++++ DATA PROVIDED
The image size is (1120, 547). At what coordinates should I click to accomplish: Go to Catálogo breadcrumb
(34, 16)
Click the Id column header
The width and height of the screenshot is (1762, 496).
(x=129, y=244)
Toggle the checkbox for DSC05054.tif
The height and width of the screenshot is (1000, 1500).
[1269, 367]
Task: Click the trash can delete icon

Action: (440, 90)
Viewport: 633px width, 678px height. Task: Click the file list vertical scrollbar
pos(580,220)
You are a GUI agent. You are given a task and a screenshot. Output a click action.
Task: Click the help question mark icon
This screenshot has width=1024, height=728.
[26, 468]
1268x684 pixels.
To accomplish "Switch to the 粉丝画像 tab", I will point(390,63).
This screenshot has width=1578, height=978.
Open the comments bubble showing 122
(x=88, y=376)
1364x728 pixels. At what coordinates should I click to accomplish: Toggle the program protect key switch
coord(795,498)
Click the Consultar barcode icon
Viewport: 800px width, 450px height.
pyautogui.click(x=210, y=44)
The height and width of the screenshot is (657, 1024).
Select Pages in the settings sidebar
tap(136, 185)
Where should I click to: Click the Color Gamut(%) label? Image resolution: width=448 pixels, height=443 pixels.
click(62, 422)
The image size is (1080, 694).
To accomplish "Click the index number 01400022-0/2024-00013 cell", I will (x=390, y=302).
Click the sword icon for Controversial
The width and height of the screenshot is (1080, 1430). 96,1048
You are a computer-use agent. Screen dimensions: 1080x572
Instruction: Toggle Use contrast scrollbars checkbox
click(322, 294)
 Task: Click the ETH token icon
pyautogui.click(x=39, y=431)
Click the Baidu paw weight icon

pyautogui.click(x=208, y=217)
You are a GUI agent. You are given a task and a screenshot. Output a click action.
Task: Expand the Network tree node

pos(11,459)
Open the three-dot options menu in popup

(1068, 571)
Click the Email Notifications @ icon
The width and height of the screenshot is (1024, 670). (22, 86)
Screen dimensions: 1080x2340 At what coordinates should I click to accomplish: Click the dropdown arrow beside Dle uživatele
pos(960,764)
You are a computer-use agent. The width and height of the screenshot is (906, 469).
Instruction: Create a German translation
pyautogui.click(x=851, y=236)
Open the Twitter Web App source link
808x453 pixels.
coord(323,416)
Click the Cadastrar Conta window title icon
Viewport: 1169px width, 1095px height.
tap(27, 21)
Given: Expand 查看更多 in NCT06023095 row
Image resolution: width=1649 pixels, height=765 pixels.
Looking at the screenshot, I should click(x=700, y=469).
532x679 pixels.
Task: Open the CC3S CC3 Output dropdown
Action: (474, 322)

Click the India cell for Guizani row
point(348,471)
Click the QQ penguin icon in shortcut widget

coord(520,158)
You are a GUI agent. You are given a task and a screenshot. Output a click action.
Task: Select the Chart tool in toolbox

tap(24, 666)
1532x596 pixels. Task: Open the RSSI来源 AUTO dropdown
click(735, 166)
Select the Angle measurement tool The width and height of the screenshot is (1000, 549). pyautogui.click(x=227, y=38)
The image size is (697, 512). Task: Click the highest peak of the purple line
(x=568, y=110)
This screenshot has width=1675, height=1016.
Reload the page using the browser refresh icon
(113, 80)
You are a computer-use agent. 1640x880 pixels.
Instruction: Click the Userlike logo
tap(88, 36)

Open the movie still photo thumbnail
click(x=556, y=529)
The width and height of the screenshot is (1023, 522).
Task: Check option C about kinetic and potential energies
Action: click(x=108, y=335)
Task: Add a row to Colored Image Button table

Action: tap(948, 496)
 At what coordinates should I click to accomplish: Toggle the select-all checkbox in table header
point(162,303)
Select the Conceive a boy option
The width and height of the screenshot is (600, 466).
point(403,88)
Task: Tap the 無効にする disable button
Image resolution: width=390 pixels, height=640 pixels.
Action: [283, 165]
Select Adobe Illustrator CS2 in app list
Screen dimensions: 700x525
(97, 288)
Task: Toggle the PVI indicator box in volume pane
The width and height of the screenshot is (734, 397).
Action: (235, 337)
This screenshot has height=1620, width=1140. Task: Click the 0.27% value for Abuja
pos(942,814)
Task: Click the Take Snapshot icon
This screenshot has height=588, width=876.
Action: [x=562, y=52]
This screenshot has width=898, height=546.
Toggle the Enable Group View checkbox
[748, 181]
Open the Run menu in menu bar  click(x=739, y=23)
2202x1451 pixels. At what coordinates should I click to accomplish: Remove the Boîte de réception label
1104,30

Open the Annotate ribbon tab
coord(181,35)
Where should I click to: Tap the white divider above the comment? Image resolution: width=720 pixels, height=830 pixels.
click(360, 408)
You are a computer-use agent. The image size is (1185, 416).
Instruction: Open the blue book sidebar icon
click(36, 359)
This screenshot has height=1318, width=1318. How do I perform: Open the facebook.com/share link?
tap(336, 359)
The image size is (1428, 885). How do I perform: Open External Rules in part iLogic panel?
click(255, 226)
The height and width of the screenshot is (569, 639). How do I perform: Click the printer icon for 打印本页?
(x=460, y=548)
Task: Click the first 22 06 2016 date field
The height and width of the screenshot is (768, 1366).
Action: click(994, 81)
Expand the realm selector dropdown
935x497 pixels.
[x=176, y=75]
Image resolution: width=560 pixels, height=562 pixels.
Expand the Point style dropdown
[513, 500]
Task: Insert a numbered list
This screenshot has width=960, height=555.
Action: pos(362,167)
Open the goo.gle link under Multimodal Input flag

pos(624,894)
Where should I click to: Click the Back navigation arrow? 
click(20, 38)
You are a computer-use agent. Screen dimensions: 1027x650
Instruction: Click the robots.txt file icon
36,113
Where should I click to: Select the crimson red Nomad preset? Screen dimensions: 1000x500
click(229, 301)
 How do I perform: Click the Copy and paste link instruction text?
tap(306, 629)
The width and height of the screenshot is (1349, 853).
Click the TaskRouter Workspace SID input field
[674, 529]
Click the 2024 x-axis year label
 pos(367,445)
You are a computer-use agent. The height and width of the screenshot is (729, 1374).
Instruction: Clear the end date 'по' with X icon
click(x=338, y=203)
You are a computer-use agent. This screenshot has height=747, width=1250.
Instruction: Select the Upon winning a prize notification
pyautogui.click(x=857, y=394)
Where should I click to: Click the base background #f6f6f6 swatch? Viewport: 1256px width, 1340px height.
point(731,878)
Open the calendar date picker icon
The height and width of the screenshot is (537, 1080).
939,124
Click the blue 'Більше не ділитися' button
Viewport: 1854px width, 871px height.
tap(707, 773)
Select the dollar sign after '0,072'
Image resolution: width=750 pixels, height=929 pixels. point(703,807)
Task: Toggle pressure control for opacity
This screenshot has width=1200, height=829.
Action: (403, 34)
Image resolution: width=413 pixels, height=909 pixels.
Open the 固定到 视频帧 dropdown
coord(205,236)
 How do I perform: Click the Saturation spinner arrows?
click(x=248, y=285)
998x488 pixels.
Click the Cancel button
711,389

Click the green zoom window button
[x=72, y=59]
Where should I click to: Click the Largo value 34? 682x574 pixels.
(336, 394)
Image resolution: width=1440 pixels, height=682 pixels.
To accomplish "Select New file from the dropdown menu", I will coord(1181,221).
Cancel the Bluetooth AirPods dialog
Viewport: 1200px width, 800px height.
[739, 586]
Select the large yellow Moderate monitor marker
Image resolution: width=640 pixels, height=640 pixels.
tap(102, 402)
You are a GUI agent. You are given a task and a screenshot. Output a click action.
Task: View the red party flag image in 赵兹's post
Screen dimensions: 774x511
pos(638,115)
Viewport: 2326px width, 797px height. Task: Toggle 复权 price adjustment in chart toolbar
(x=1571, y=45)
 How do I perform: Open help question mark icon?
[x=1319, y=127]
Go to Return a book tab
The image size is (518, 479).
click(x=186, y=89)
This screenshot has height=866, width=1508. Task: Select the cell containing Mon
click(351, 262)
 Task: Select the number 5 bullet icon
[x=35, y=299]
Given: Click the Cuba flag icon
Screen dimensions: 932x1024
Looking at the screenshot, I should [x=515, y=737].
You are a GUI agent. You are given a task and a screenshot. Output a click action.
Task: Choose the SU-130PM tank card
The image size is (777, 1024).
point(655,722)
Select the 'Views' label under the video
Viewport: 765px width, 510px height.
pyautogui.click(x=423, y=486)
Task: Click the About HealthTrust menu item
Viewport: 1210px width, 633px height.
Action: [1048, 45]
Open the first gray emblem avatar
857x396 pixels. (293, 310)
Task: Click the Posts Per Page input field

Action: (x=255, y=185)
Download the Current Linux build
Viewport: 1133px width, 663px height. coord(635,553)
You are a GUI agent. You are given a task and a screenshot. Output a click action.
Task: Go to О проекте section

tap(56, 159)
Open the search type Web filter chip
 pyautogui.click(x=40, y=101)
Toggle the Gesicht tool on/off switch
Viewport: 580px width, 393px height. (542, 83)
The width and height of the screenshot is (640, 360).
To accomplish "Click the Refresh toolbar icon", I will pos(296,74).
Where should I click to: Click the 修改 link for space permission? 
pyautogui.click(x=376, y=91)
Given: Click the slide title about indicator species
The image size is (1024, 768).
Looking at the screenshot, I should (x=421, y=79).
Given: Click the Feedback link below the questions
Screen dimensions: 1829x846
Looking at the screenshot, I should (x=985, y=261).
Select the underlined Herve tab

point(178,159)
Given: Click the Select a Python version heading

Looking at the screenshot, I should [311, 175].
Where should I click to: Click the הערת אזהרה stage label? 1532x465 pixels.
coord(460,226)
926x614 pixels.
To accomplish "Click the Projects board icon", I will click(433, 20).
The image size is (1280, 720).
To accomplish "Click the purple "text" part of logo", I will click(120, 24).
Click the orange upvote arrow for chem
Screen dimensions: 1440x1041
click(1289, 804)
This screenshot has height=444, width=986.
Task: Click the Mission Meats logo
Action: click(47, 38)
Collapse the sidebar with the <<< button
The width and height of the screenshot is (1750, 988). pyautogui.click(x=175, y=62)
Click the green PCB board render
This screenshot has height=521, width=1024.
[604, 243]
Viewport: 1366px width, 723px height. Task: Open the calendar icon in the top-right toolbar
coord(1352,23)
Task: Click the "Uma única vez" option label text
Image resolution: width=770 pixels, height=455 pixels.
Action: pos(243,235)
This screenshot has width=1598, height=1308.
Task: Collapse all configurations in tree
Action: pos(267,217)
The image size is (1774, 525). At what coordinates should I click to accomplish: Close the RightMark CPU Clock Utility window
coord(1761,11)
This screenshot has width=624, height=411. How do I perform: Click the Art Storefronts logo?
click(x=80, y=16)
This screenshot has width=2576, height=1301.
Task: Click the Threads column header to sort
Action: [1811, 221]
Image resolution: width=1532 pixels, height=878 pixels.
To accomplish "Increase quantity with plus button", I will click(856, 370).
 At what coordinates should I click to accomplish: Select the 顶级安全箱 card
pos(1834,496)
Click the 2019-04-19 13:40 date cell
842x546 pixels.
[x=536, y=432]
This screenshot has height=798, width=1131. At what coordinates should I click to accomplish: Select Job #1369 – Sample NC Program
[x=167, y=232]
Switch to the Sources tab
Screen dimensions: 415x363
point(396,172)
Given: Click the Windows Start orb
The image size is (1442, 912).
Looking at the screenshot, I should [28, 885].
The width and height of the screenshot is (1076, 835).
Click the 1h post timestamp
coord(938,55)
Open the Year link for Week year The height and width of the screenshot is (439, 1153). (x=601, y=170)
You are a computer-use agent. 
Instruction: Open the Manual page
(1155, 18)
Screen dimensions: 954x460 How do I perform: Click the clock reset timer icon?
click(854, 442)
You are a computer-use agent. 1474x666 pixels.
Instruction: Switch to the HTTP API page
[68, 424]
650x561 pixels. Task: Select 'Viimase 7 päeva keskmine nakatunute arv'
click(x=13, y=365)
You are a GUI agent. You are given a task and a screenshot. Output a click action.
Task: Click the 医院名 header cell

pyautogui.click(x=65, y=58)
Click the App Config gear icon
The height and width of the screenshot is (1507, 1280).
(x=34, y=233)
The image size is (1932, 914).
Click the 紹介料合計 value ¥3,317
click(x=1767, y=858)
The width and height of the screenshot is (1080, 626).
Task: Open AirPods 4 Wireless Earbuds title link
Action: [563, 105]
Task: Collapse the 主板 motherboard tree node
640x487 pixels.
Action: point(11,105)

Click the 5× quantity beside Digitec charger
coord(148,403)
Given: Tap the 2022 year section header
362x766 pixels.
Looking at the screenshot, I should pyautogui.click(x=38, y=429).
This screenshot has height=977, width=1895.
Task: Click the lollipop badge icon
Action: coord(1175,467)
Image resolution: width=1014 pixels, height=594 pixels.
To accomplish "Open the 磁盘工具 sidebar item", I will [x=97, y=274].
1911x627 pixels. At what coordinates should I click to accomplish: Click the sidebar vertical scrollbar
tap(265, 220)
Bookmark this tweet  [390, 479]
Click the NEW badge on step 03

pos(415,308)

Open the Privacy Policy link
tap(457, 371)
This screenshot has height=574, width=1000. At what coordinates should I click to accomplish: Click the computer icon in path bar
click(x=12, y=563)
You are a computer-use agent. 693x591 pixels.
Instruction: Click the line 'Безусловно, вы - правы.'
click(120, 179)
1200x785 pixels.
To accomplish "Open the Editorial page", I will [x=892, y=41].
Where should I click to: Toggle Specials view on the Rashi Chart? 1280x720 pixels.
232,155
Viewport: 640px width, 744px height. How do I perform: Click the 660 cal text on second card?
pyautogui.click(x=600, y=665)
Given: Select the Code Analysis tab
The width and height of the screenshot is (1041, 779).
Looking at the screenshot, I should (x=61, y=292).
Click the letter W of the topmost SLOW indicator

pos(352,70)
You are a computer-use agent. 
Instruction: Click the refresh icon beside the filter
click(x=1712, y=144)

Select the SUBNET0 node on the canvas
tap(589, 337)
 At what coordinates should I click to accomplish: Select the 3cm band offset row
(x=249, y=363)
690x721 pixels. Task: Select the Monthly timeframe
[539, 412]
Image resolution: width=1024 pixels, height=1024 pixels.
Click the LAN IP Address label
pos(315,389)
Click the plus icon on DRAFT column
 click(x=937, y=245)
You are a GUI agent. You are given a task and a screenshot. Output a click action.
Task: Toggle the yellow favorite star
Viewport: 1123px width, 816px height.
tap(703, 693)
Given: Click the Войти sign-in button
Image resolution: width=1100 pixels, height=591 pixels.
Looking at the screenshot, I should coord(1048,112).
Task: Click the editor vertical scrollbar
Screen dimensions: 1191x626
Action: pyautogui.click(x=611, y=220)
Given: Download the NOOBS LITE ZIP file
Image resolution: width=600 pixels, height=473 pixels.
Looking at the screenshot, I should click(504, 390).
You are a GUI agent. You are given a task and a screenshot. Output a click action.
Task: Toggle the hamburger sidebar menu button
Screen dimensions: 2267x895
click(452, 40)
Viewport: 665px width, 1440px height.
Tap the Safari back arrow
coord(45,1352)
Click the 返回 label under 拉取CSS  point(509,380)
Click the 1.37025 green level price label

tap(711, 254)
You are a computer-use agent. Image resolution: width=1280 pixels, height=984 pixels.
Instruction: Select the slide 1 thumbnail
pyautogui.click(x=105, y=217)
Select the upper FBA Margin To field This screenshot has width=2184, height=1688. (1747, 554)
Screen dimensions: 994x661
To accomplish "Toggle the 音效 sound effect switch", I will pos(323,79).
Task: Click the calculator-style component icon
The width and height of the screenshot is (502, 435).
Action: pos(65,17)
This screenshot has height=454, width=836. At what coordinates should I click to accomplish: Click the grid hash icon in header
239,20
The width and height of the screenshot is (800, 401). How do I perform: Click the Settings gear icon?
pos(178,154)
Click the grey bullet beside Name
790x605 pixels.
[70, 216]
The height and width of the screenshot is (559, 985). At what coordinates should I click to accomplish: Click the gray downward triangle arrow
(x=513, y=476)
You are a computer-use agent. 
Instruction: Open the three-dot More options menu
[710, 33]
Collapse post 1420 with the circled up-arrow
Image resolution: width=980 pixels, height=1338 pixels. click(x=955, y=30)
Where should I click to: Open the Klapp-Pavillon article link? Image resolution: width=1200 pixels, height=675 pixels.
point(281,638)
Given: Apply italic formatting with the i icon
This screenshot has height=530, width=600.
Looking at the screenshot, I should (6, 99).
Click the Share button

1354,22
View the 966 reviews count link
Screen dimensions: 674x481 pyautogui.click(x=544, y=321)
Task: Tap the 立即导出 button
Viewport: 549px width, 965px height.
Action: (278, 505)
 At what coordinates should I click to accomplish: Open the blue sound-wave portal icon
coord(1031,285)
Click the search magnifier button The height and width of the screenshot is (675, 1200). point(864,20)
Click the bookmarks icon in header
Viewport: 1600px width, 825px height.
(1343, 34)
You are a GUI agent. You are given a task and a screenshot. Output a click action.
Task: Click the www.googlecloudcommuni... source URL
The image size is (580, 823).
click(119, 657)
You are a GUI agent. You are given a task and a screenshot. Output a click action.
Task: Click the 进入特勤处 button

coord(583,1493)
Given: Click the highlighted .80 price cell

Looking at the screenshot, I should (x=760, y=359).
++++++++
■ YOUR OBJECTIVE
Go through the data and copy every line that includes "item".

■ EXERCISE ANSWER
Task: Click the About HealthTrust menu item
To accomplish "Open the 磁盘工具 sidebar item", I will [x=97, y=274].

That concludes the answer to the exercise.